一時期、文字通り「価値の無い」大会と軽視された、League Cup
●多くのクラブが戦後、スタジアムに夜間照明を導入し、試合の平日開催が可能となったことを受け、1960/61シーズンより創設されたLeague Cup。
●最初はあまり盛り上がらなかったが、1967年より決勝戦がWembleyで開催され、また優勝チームにUEFAカップ出場権が与えられるようになったことを受け、どんどん人気を集めた。
●プレミアリーグ創設まで、リーグ戦のテレビ中継が少なかったのに対し、カップ戦が普通に無料テレビで生中継があった為、FAカップとLeague Cupが広く注目を集めた。
●しかし、1990年代の半ばになると、League Cupの人気が一気に落ちてしまった。

人気が落ちた理由が大きく2つあった。1つ目はプレミアリーグの創設。
●それにより、リーグ戦のテレビ中継が一気に増えた為、カップ戦の特別さが薄くなった。
●そして、リーグ戦の賞金が高騰し、League Cupの賞金が安いままで優先しにくくなった。
●又、それまではあまり栄養やスポーツ化学に関して意識が無かった為、選手たちはどうせ万全なコンディションに居なかったし、試合数が多くなってもあまり気にしなかった。(経済的にも、多いほうが良かった。)
●それに対して、1990年代からどんどん選手たちのコンディションを重視するようになり、試合数が多過ぎたら問題視されるようになり、一番名誉も賞金も低いLeague Cupが危機を迎えた。

そして、2つ目はCLのグループステージ導入
●チャンピオンズカップは元々、最初から決勝T方式だった。
●そして1993/94シーズンまで3シーズン、1・2回戦を勝ち抜けてから、ベスト8の段階でグループステージが導入された。
●その1993/94シーズン、マンチェスター・ユナイテッドがイングランド代表として2回戦で敗退したが、国内の3大会はいずれも本気で戦い続け、2冠とLeague Cup準優勝を果たした。
●しかし、翌シーズンの1994/95より、CL本大会は最初からグループステージという形式に変わり、出場チームにとって秋の日程が一気に忙しくなった。
●その中、いつもLeague Cupも本気で戦っていたユナイテッドは1994年9月21日、国会議事堂まで広がる大騒ぎを起こした!

1994/95シーズン、League Cup 2nd Round 1st Leg、Port Vale vs.
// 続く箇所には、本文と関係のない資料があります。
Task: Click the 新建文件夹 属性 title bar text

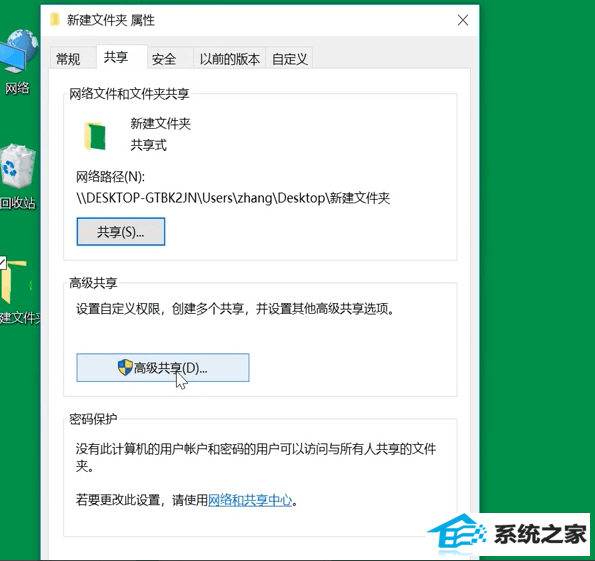Action: tap(111, 20)
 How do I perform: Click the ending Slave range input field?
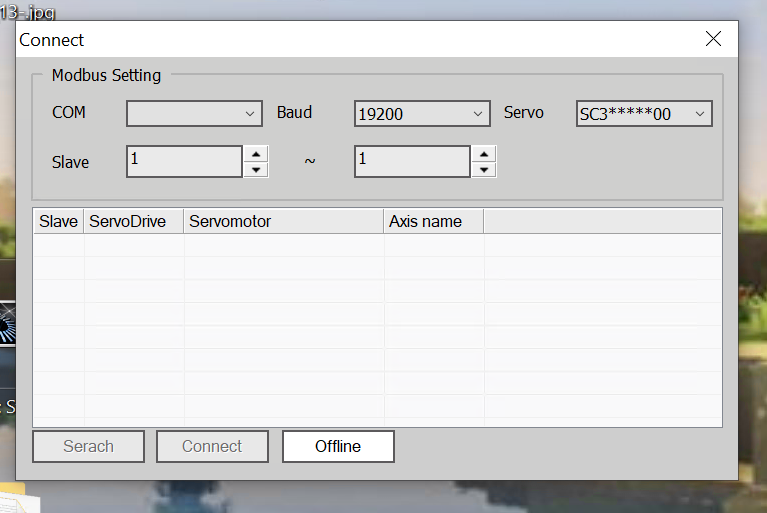tap(412, 161)
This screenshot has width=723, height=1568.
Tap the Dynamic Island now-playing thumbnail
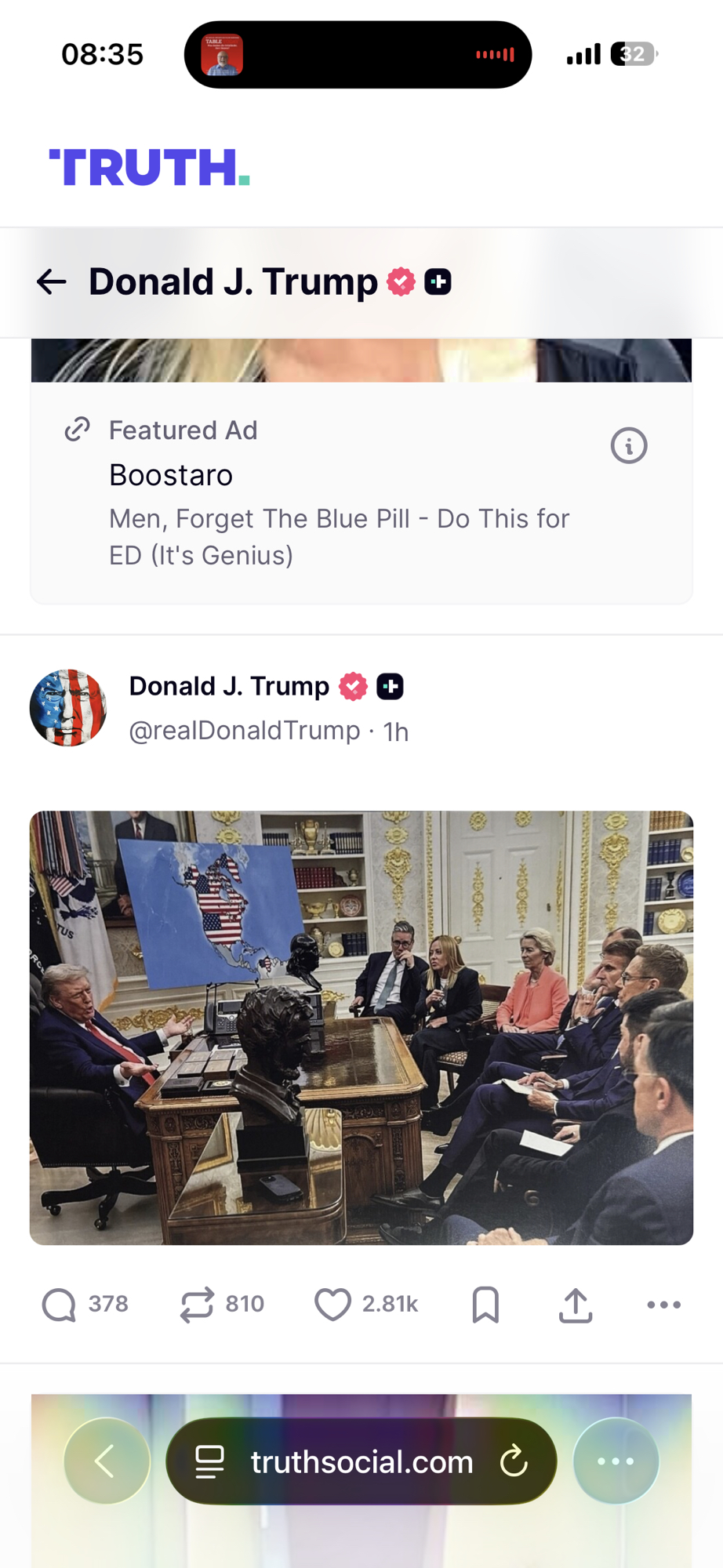[222, 55]
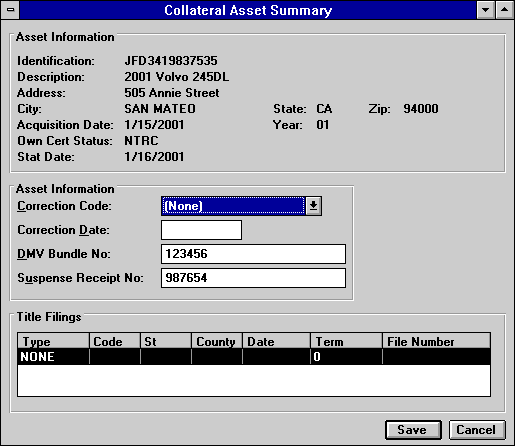The width and height of the screenshot is (515, 446).
Task: Cancel the Collateral Asset Summary dialog
Action: click(x=477, y=430)
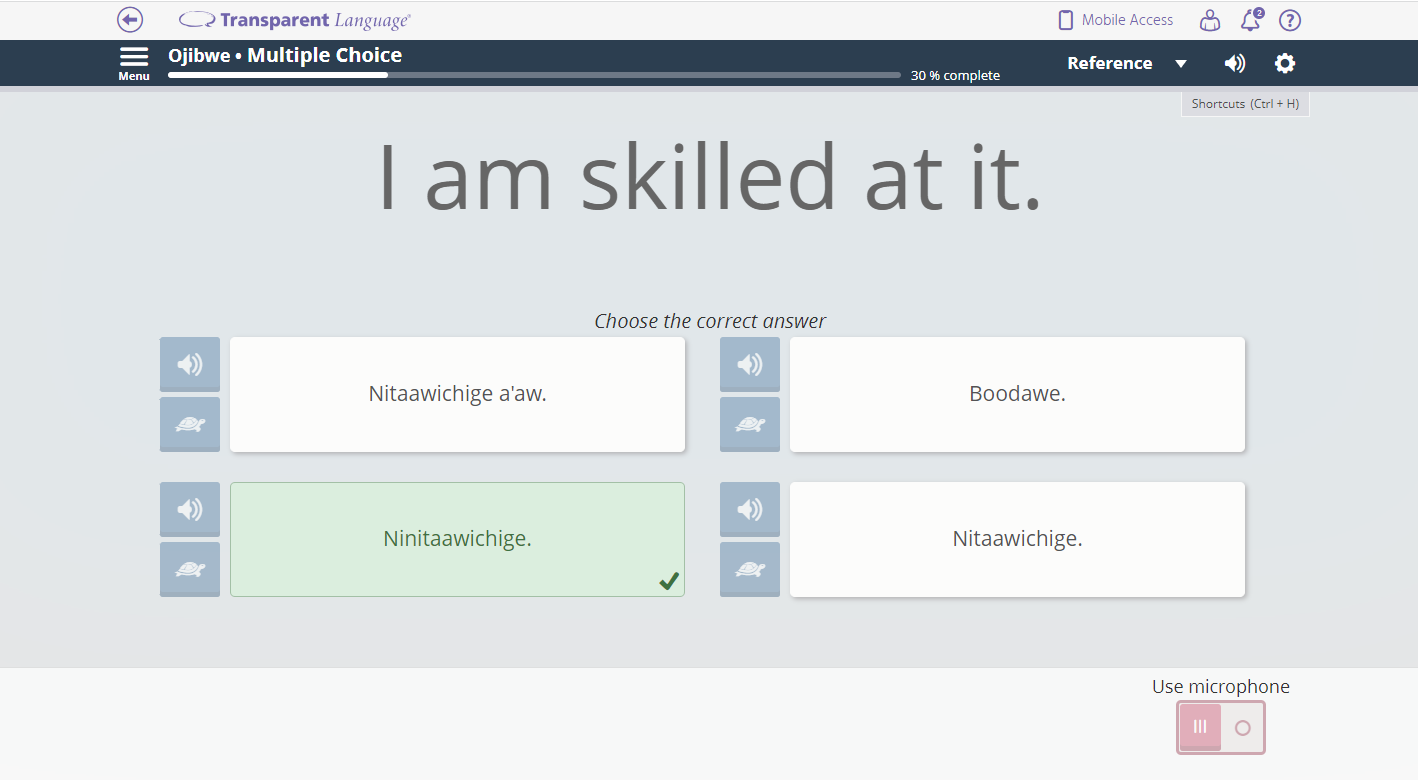Expand the Reference dropdown
The width and height of the screenshot is (1418, 780).
1110,63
Manchester United
●GK: #1 Gary Walsh
●DF: #2 Gary Neville, #5 David May, #6 Roy Keane, #3 Denis Irwin
●MF: #7 Keith Gillespie, #8 David Beckham, #4 Nicky Butt, #11 Simon Davies
●FW: #10 Paul Scholes, #9 Brian McClair

●当時、2部リーグの下位チームだったPort Valeは、Peter SchmeichelやEric Cantona、Mark Hughesなどのエース選手たちをホームで迎える機会を大いに楽しみにしていたところ、
Alex Ferguson監督は誰も知らない、アカデミー出身の選手を一斉に先発で起用した。
●もちろん、今から見れば19歳のScholesがデビューで2ゴールを決めた活躍なんて、生で見れた人は貴重な経験ができたと言えるが、当時までこんなに選手を温存するケースが滅多になく、地元の国会議員が国会議事堂でクレームするほど大騒ぎが広がった。
●しかし、これを皮切りに、過密日程が気になったプレミアリーグ勢が次々とリーグ戦の賞金を優先し、League Cupを軽視するようになった為、このような大幅温存はたった数年で普通のことになった。
●その中、1998/99シーズンより「Worthington」というビールメーカーがスポンサーになり、「Worthington Cup」と改名されることになったが、それに因んで多くのイギリス人はLeague Cupのことを「Worthless Cup=価値のないカップ」と皮肉って呼ぶようになった。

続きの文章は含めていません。